ServiceNow Buys Cybersecurity Company Armis for $7.75 Billion—Here's What That Means

ServiceNow Buys Cybersecurity Company Armis for $7.75 Billion—Here's What That Means
ServiceNow, a company that helps large organizations manage their work and security, has agreed to buy Armis, a smaller cybersecurity firm, for $7.75 billion, according to Reuters. The deal should close in the second half of 2026. This is one of the biggest purchases ServiceNow has ever made.
ServiceNow says this deal will triple the size of the potential market for its security business. If that happens, security would become much more important to the company overall, not just a side feature.
What Armis Does
Armis specializes in something called "device visibility" — essentially, it helps companies see and track all the devices connected to their networks without having to install software on each one.

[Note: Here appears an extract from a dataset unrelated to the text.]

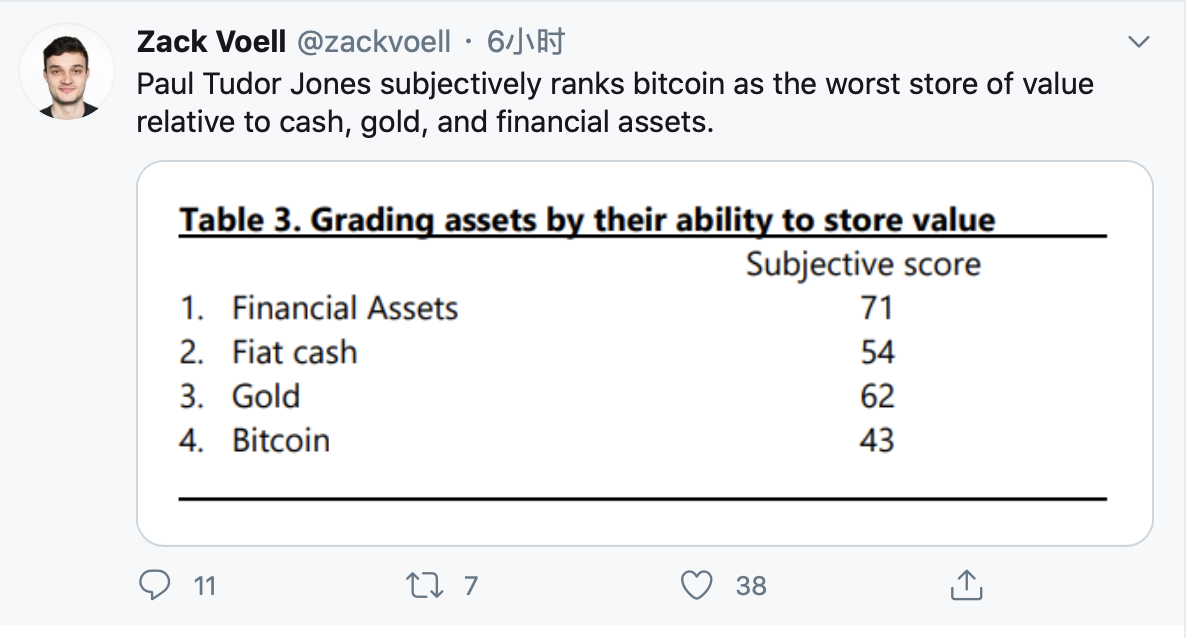Screen dimensions: 1186x638
Task: Click the retweet count 7
Action: point(470,586)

This matters because many organizations have devices that can't easily run standard security software: machines on factory floors, medical equipment in hospitals, smart building systems, and other specialized devices that run for years without updates.

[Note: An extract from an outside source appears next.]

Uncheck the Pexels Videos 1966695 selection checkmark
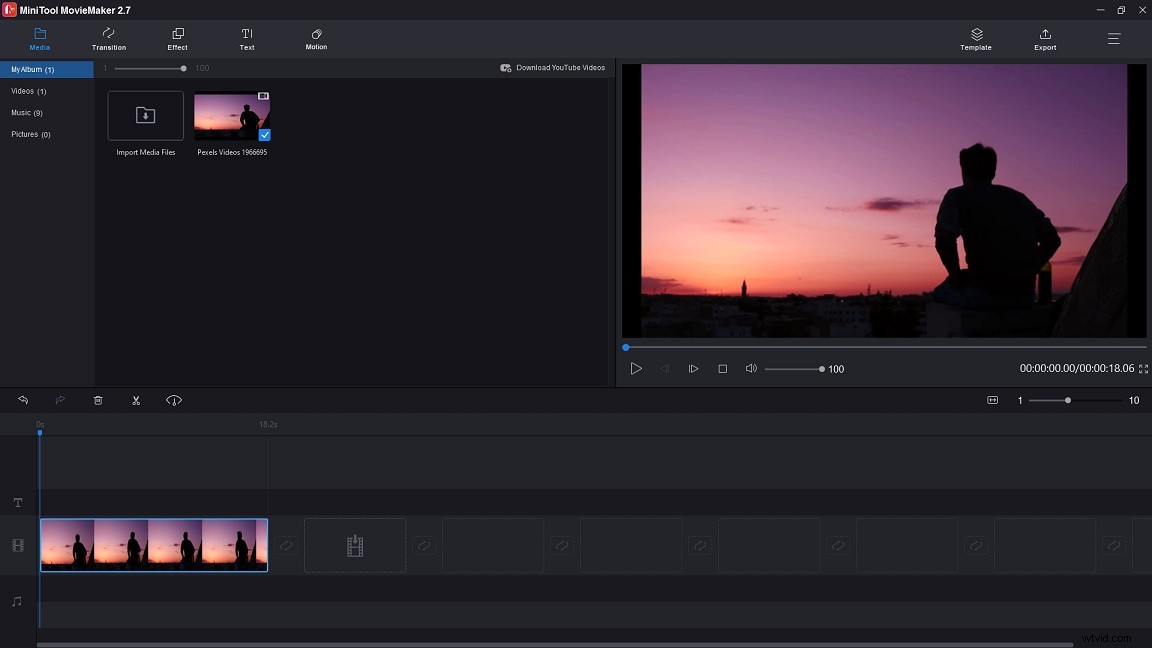(x=265, y=134)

Armis watches what these devices do, builds a picture of normal behavior, and flags when something looks wrong. The key advantage: it does all this without needing permission to install an agent (software) on the device itself.

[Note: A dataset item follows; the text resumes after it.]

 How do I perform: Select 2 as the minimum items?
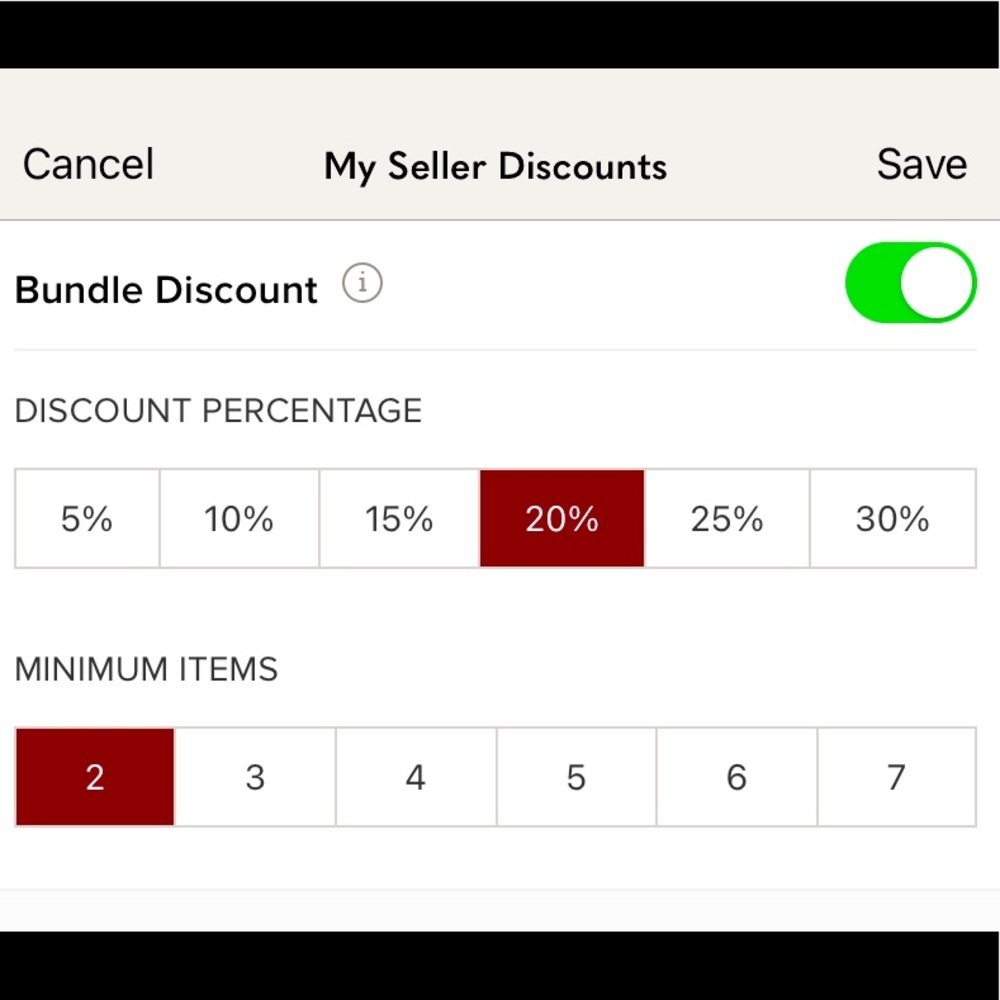[x=93, y=777]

Most large companies today run a mix of different types of devices and systems: computers in offices, servers in the cloud, machines in factories, and equipment in buildings. Putting all that information in one place — seeing everything at once — has been a persistent headache. Armis offered a way to solve that problem for some of the hardest cases: industrial, healthcare, and critical infrastructure sectors.
Why ServiceNow Wanted Armis
ServiceNow has spent the last several years building up its security capabilities. The company's core strength is automating business processes — the workflows and rules that help organizations run smoothly. Its strategy has been to apply that same strength to security: detecting threats, deciding what to fix first, actually fixing them, and keeping records of it all.
The addition of Armis gives ServiceNow something it did not have before: the raw data about what devices are on the network. Instead of relying on information from other companies' security tools — and dealing with messy connections between systems — ServiceNow would now own this foundational piece. Think of it like the difference between a restaurant that receives ingredients from many different suppliers versus owning its own farm: you have more control and better quality.
The claim about tripling the market size makes sense in one specific way. Right now, ServiceNow mostly sells to IT departments and security teams in offices. Armis's strength is in places like power plants, factories, and hospitals — places that have very different security needs and where ServiceNow has not had much presence before.
How This Fits the Bigger Picture
The enterprise security market has been consolidating for years, with the biggest security companies buying up smaller ones to get new capabilities. Palo Alto Networks, CrowdStrike, and Microsoft have all pursued similar strategies — buying companies to offer more complete security solutions.
ServiceNow is not trying to outdo the pure security companies on threat detection. Instead, it is betting that organizations want one platform that connects all their security work into their broader business processes. The Armis acquisition deepens that bet: now ServiceNow would own both the data about what is on your network and the systems to actually respond to problems.
This is a pattern we have seen in enterprise software before. When Salesforce bought MuleSoft for $6.5 billion in 2018, the idea was similar: own the layer that connects everything together, so customers rely less on third-party add-ons and stick with your platform longer.
Challenges Ahead
A deal this big and this complex is risky. Armis has spent years building software that works with industrial equipment and medical devices. ServiceNow uses a different underlying system for managing data. Making these fit together without losing what made Armis valuable is a serious engineering challenge.
There is also the sales side to consider. Armis has spent years building relationships with people who work on industrial and healthcare security — a very different crowd from ServiceNow's usual customers. ServiceNow will need to keep those relationships going or risk losing customers as the two companies merge.
Regulators in the United States and Europe will also need to approve the deal. With the merger not expected to close until late 2026, there is time for this review to happen.
What This Means for Organizations Using These Tools
If your company already uses Armis alongside ServiceNow's security software, you will want to understand what happens next. Which features get built first? How do the two products connect? What happens to your existing contracts with Armis? Getting clear answers on these points will matter.
The longer-term opportunity here is worth watching. If ServiceNow successfully combines Armis's device visibility with its workflow automation, it would solve a real problem: the gap between knowing something is broken and actually fixing it through a formal, documented process. For many organizations, that gap is still filled with spreadsheets and manual work that should be automated.
The real test will come after the deal closes, when we see what ServiceNow and Armis actually build together. The company's strategy is clear — betting that the future of enterprise security runs through a single platform that handles both seeing the problem and fixing it. Whether that bet pays off will depend on the hard work of integrating these two companies into one coherent product.